The Telegraph
 
 
ARCHIVES
Since 1st March, 1999
 
THE TELEGRAPH
 
 
Email This Page
Centre silent on Nathu-la

Gangtok, Sept. 27: Border trade with China through Nathu-la is unlikely to take place this year, though the Sikkim government has not received any official communication to this effect.

With just five days to go for the October 2 deadline set earlier by the Union commerce and industries ministry for the formal reopening, trade through the Silk Route has been postponed to March next year, official sources said.

Though the Sikkim government is ready with the required infrastructure, the delay was expected especially after China communicated verbally that it was not ready for trade this year.

The first indication of the postponement came from Chinese ambassador Sun Yuxi earlier this month, when he said the lack of appropriate infrastructure and non-existence of proper roads on their side of the border might delay the reopening of the Silk Route.

The Chinese have also cited weather conditions as an impediment to border trade after October as the area becomes inaccessible because of the snow.

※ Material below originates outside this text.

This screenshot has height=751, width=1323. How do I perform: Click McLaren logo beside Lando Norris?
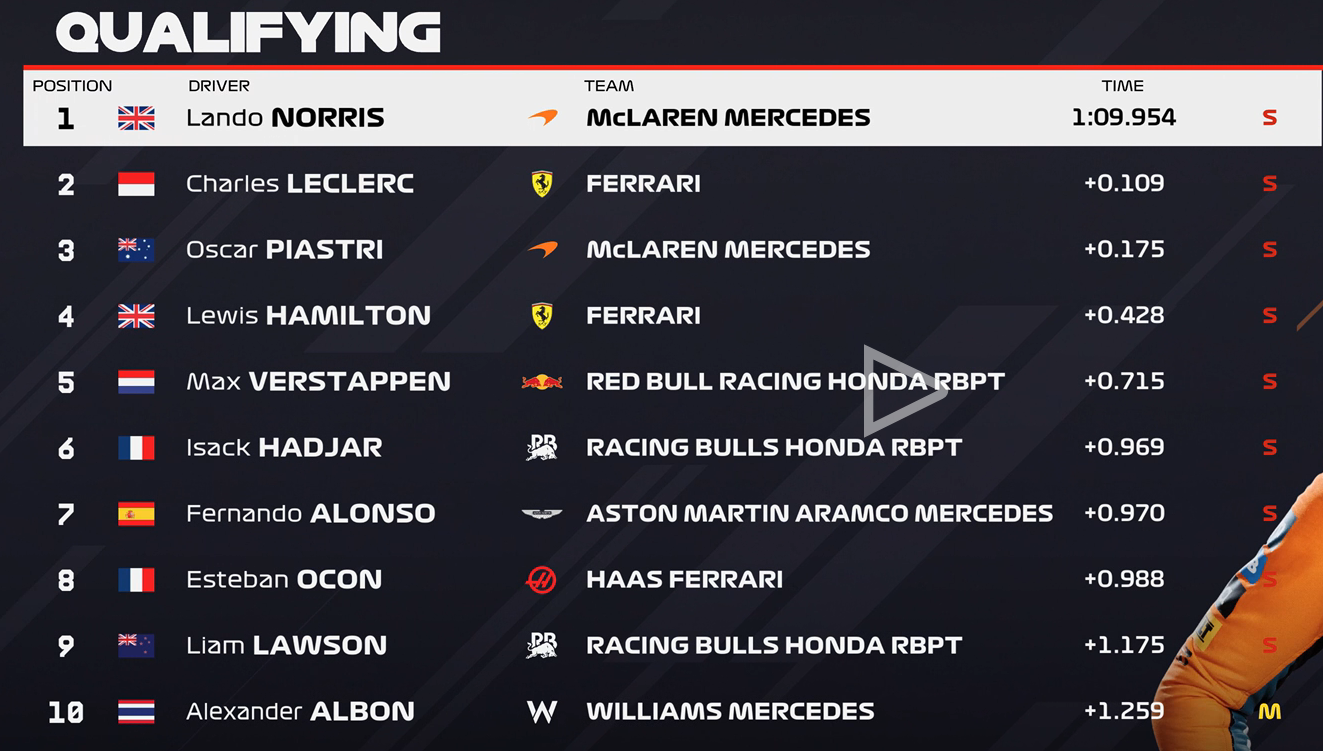tap(543, 118)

The ambassador's announcement, however, had failed to dampen the spirit of the state government which has already put in place the entire infrastructure, though temporary, in a record time of two months.

The trade mart at Sherathang, 50 km from here, has been completed and the roads, along with power, water, and warehousing facilities, are ready.

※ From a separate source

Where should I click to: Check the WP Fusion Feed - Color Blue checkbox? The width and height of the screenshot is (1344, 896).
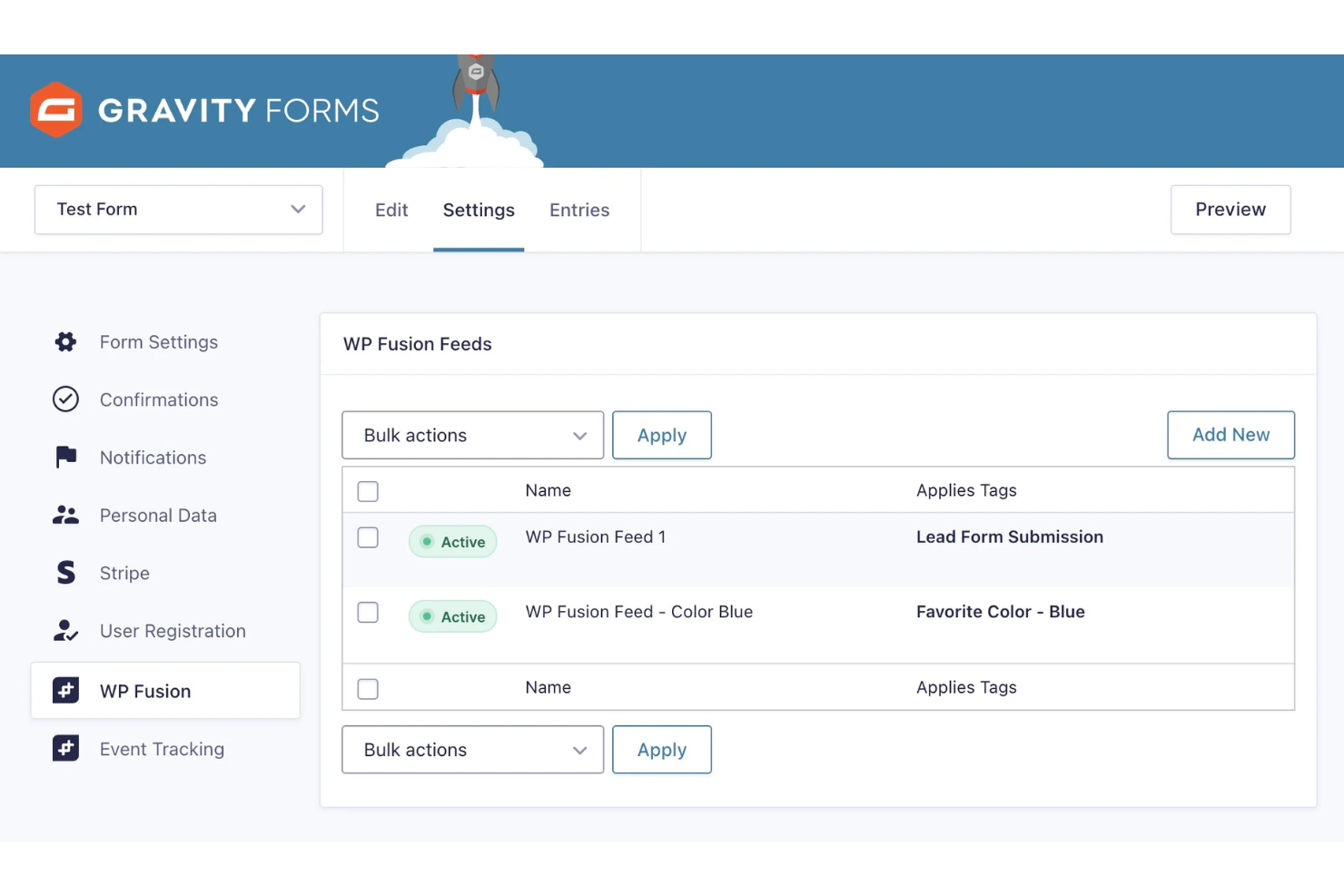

Principal secretary of the state commerce and industries department Karma Gyatso, in a recent meeting with officials of the ministry of external affairs in Delhi, had discussed the licensing mode and travel passes of those using the Nathu-la for trade.

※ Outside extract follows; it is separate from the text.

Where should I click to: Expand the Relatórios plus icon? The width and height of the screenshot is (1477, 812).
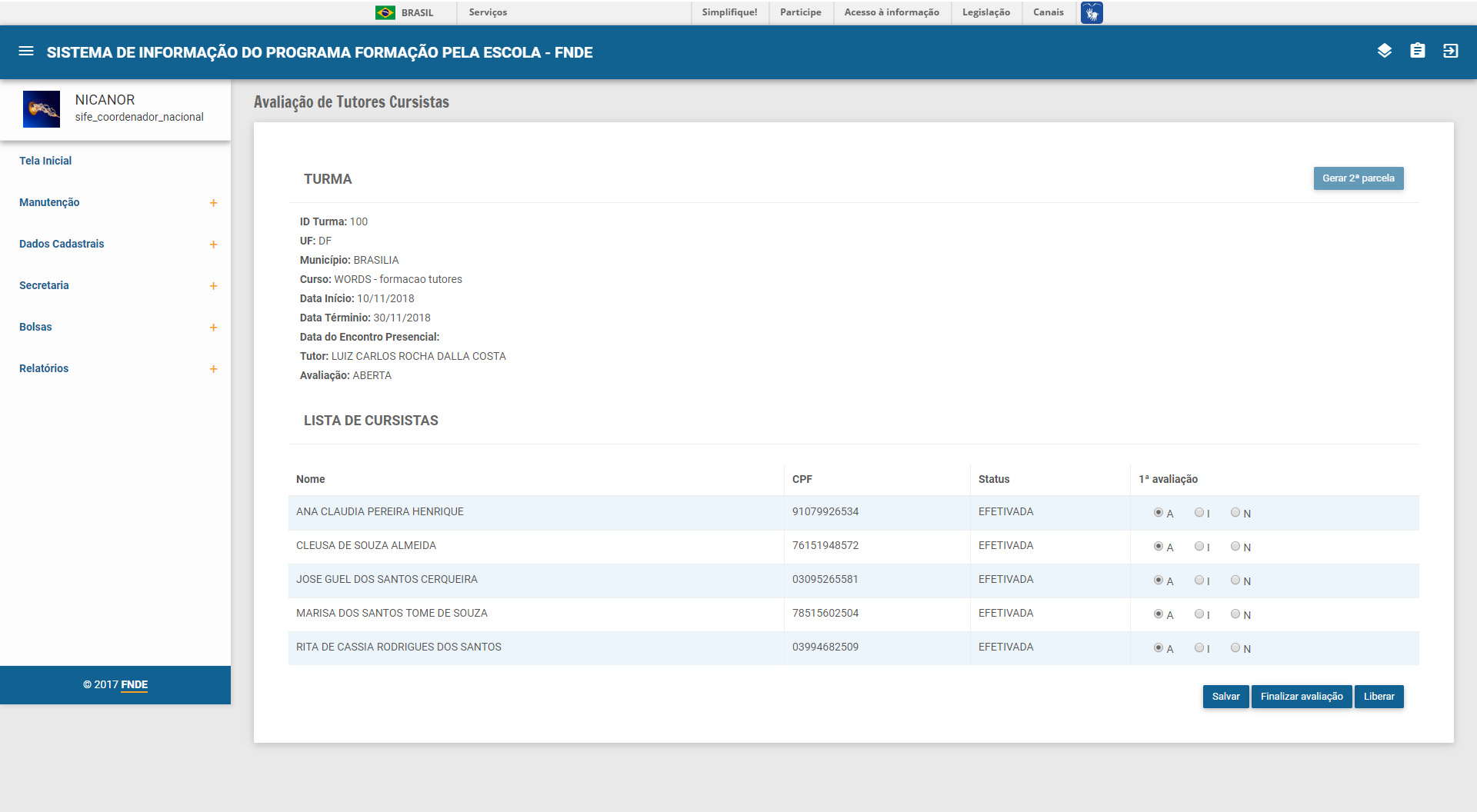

The MEA was to have notified through a government gazette the special powers that will be delegated to the state so that it can issue trade licences and travel passes.

The powers would be delegated to the state home department by the MEA to issue travel passes for entry and exit and trade licences to carry out trading activities. The reopening of the trade route, closed since 1962, was decided upon after an agreement was signed between former Prime Minister Atal Bihari Vajpayee and Chinese Premier Wen Jiabao in Beijing in 2003.

Trade through Nathu-la was seen as China's formal recognition of Sikkim as an integral part of India.

The Chinese had estimated a trade of at least $ 10 million in the initial phases.